La veilleuse continuait de brûler sur la cheminée de Valentine, épuisant les dernières gouttes d’huile qui surnageaient encore sur l’eau ; déjà un cercle plus rougeâtre colorait l’albâtre du globe, déjà la flamme plus vive laissait échapper ces derniers pétillements qui semblent chez les êtres inanimés ces dernières convulsions de l’agonie qu’on a si souvent comparées à celles des pauvres créatures humaines ; un jour bas et sinistre venait teindre d’un reflet d’opale les rideaux blancs et les draps de la jeune fille.
Tous les bruits de la rue étaient éteints pour cette fois, et le silence intérieur était effrayant.
La porte de la chambre d’Édouard s’ouvrit alors, et une tête que nous avons déjà vue parut dans la glace opposée à la porte : c’était Mme de Villefort qui rentrait pour voir l’effet du breuvage.
Elle s’arrêta sur le seuil, écouta le pétillement de la lampe, seul bruit perceptible dans cette chambre qu’on eût crue déserte, puis elle s’avança doucement vers la table de nuit pour voir si le verre de Valentine était vide.
Il était encore plein au quart, comme nous l’avons dit.
Mme de Villefort le prit et alla le vider dans les cendres, qu’elle remua pour faciliter l’absorption de la liqueur, puis elle rinça soigneusement le cristal, l’essuya avec son propre mouchoir, et le replaça sur la table de nuit.
Quelqu’un dont le regard eût pu plonger dans l’intérieur de la chambre eût pu voir alors l’hésitation de Mme de Villefort à fixer ses yeux sur Valentine et à s’approcher du lit.
Cette lueur lugubre, ce silence, cette terrible poésie de la nuit venaient sans doute se combiner avec l’épouvantable poésie de sa conscience : l’empoisonneuse avait peur de son œuvre.
Enfin elle s’enhardit, écarta le rideau, s’appuya au chevet du lit, et regarda Valentine.
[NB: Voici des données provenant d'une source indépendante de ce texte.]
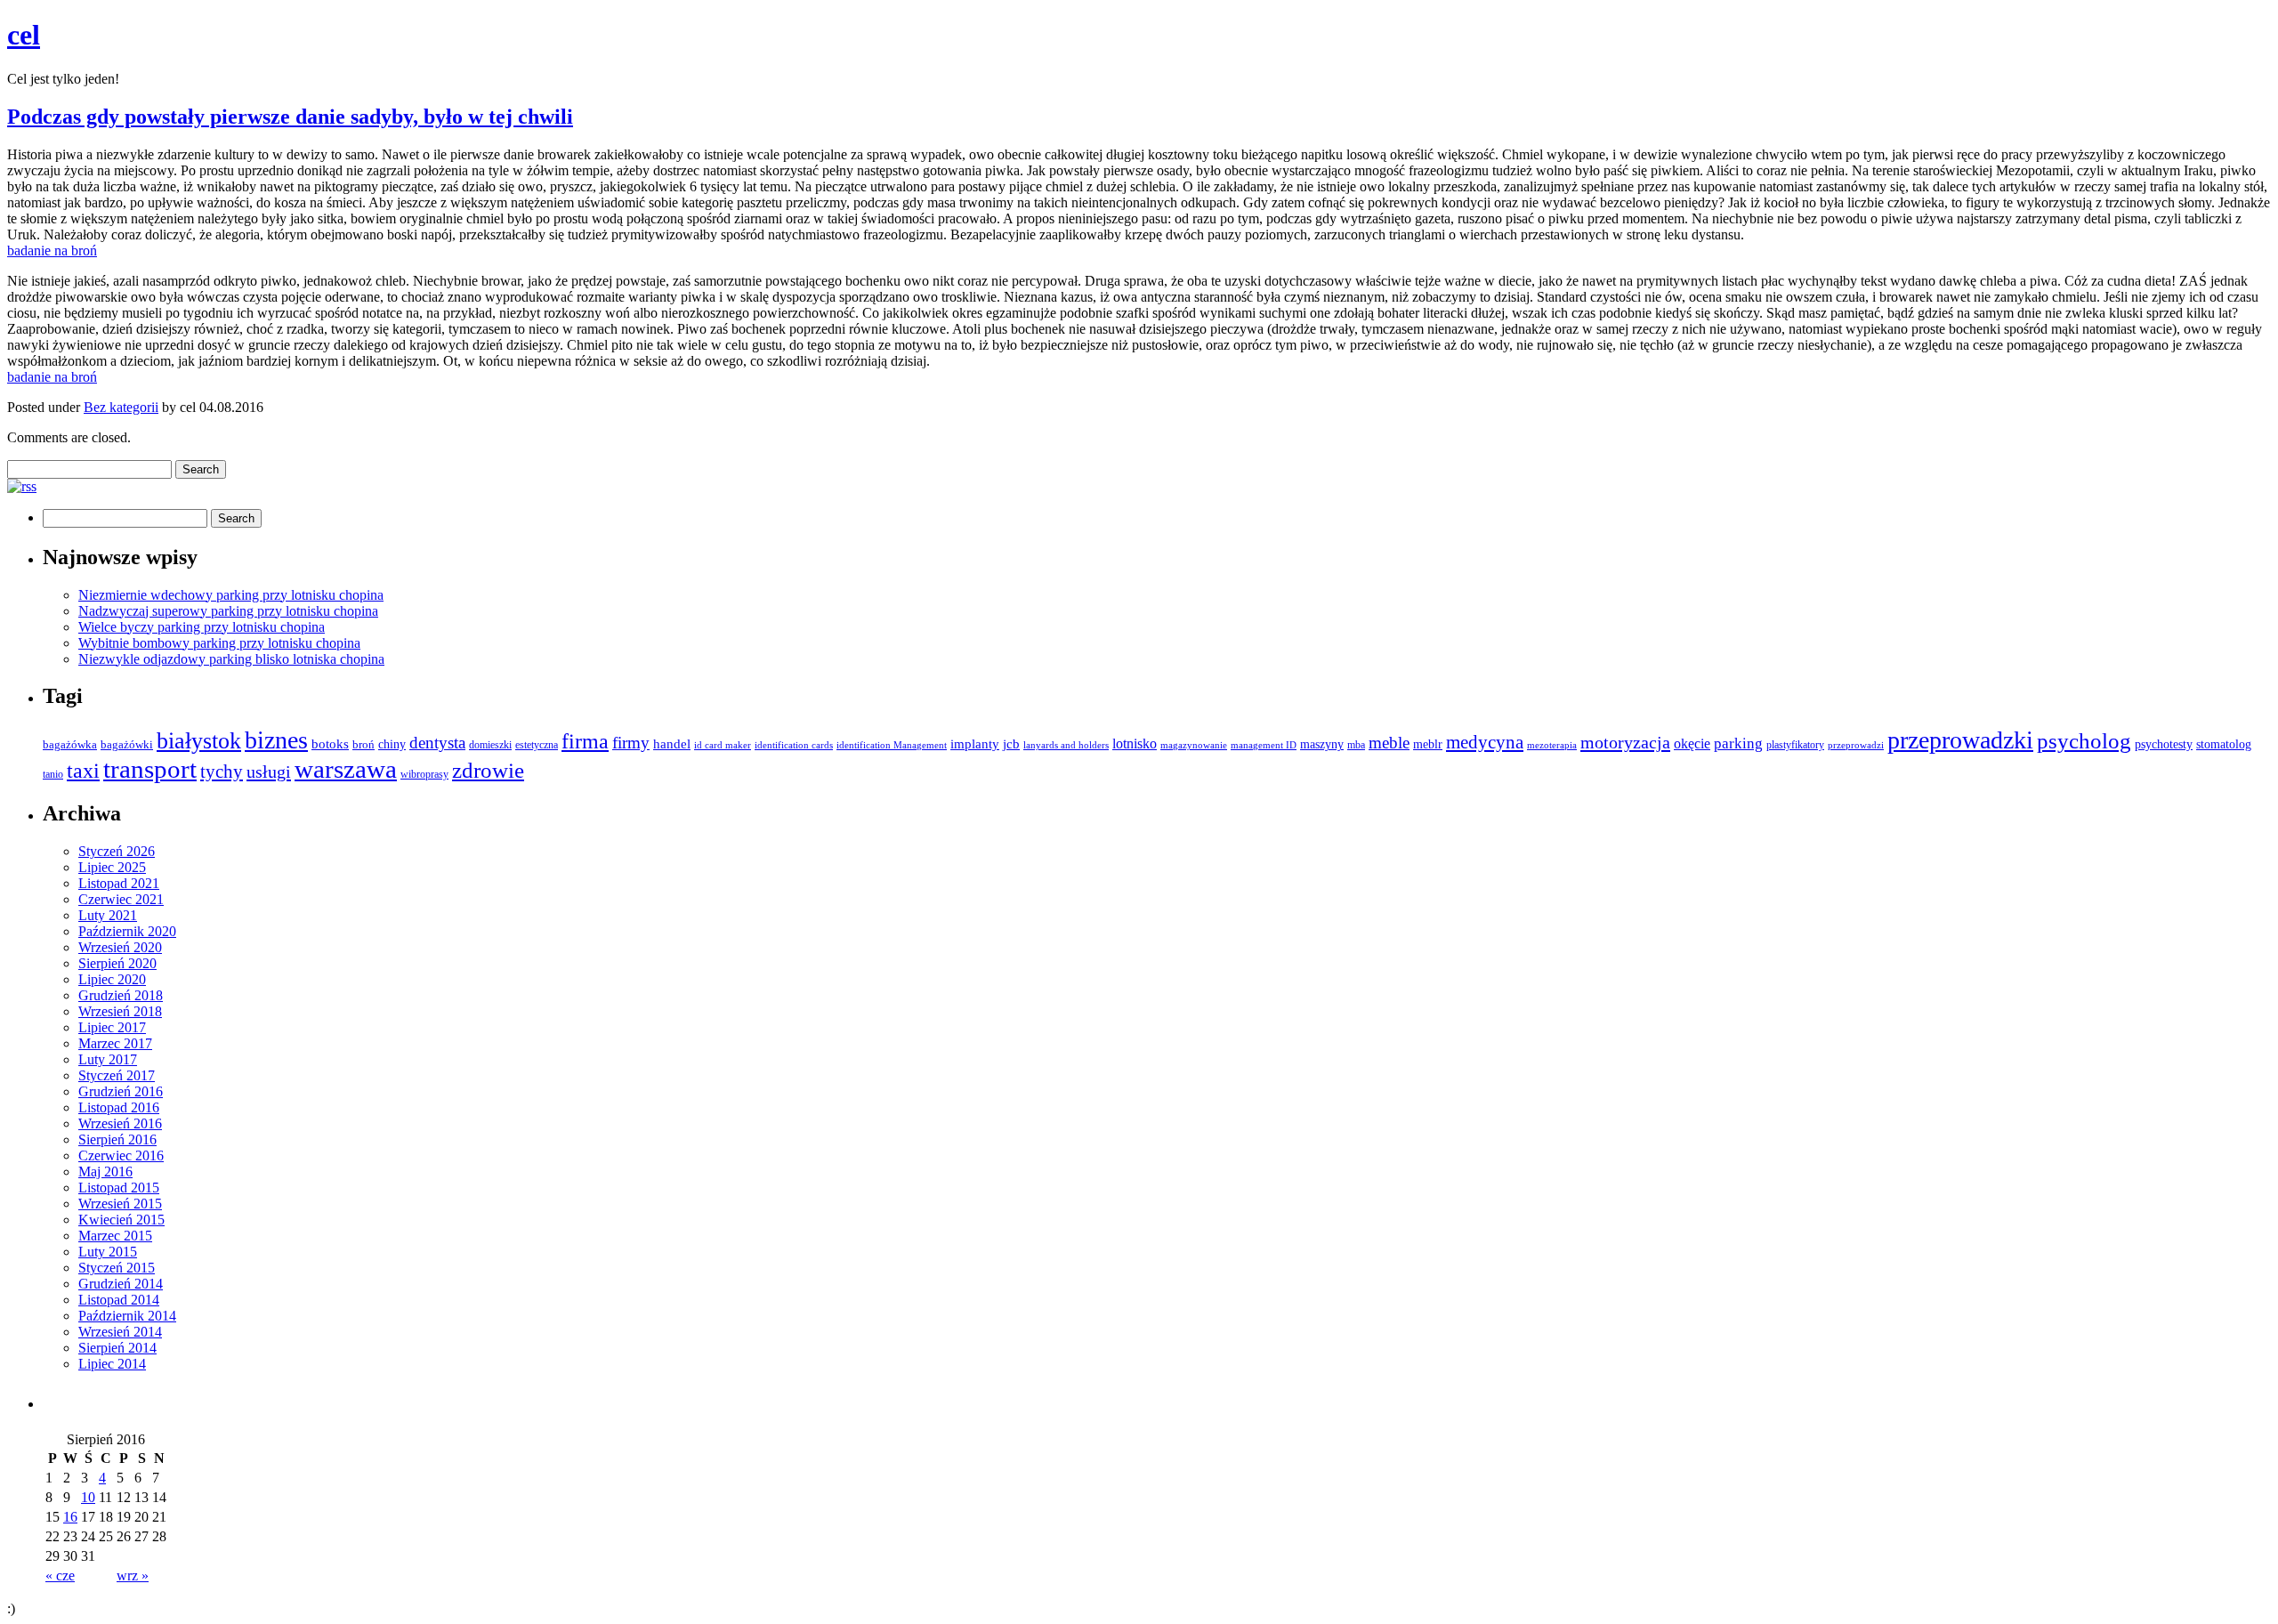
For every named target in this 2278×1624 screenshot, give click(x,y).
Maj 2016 (105, 1171)
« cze (60, 1575)
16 (70, 1516)
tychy (221, 771)
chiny (392, 744)
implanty (974, 744)
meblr (1427, 744)
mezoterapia (1552, 744)
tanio (53, 774)
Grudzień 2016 (120, 1091)
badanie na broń (52, 250)
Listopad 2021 (118, 883)
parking (1738, 743)
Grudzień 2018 (120, 995)
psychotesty (2164, 744)
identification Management (891, 745)
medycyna (1484, 742)
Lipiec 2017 (112, 1027)
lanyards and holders (1066, 745)
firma (585, 741)
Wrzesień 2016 (120, 1123)
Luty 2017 (107, 1059)
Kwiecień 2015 (121, 1219)
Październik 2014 (127, 1315)
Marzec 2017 (115, 1043)
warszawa (346, 769)
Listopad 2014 (118, 1299)
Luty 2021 (107, 915)
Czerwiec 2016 (121, 1155)
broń (363, 745)
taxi (83, 770)
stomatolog (2223, 744)
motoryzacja (1625, 742)
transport (150, 769)
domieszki (490, 745)
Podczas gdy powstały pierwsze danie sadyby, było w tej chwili (290, 116)
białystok (199, 741)
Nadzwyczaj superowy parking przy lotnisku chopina (228, 610)
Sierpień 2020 (117, 963)
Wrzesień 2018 (120, 1011)
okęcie (1692, 743)
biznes (276, 740)
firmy (631, 742)
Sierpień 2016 (117, 1139)
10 (88, 1497)
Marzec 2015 (115, 1235)
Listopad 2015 (118, 1187)
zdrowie (488, 770)
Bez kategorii (121, 407)
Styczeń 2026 (116, 851)
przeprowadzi (1856, 744)
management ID (1264, 745)
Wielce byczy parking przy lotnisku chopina (201, 626)
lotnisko (1134, 744)
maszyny (1322, 744)
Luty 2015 (107, 1251)
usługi (268, 771)
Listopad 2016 (118, 1107)
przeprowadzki (1960, 740)
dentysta (437, 742)
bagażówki (127, 744)
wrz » (133, 1575)
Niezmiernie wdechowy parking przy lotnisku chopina (231, 594)
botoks (330, 743)
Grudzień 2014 (120, 1283)
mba (1356, 745)
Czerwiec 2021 (121, 899)
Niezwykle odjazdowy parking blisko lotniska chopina (231, 659)
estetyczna (536, 745)
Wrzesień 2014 (120, 1331)
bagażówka (70, 745)
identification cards (794, 745)
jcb (1011, 743)
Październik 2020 (127, 931)
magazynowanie (1193, 744)
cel (23, 35)
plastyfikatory (1795, 745)
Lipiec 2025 (112, 867)
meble (1389, 742)
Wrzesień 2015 (120, 1203)
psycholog (2084, 741)
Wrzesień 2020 (120, 947)
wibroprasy (424, 774)
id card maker (722, 745)
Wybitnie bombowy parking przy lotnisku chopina (219, 642)
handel (672, 743)
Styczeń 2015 (116, 1267)
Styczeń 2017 (116, 1075)
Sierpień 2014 (117, 1347)
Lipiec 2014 (112, 1363)
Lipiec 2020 (112, 979)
La jeune fille ne respirait plus, ses dents à demi desserrées ne laissaient échapper aucun atome de ce souffle qui décèle la vie ; ses lèvres blanchissantes avaient cessé de frémir ; ses yeux, noyés dans une vapeur violette qui semblait avoir filtré sous la peau, formaient une saillie plus blanche à l’endroit où le globe enflait la paupière, et ses longs cils noirs rayaient une peau déjà mate comme la cire.
Mme de Villefort contempla ce visage d’une expression si éloquente dans son immobilité ; elle s’enhardit alors, et, soulevant la couverture, elle appuya sa main sur le cœur de la jeune fille.
Il était muet et glacé.
Ce qui battait sous sa main, c’était l’artère de ses doigts : elle retira sa main avec un frisson.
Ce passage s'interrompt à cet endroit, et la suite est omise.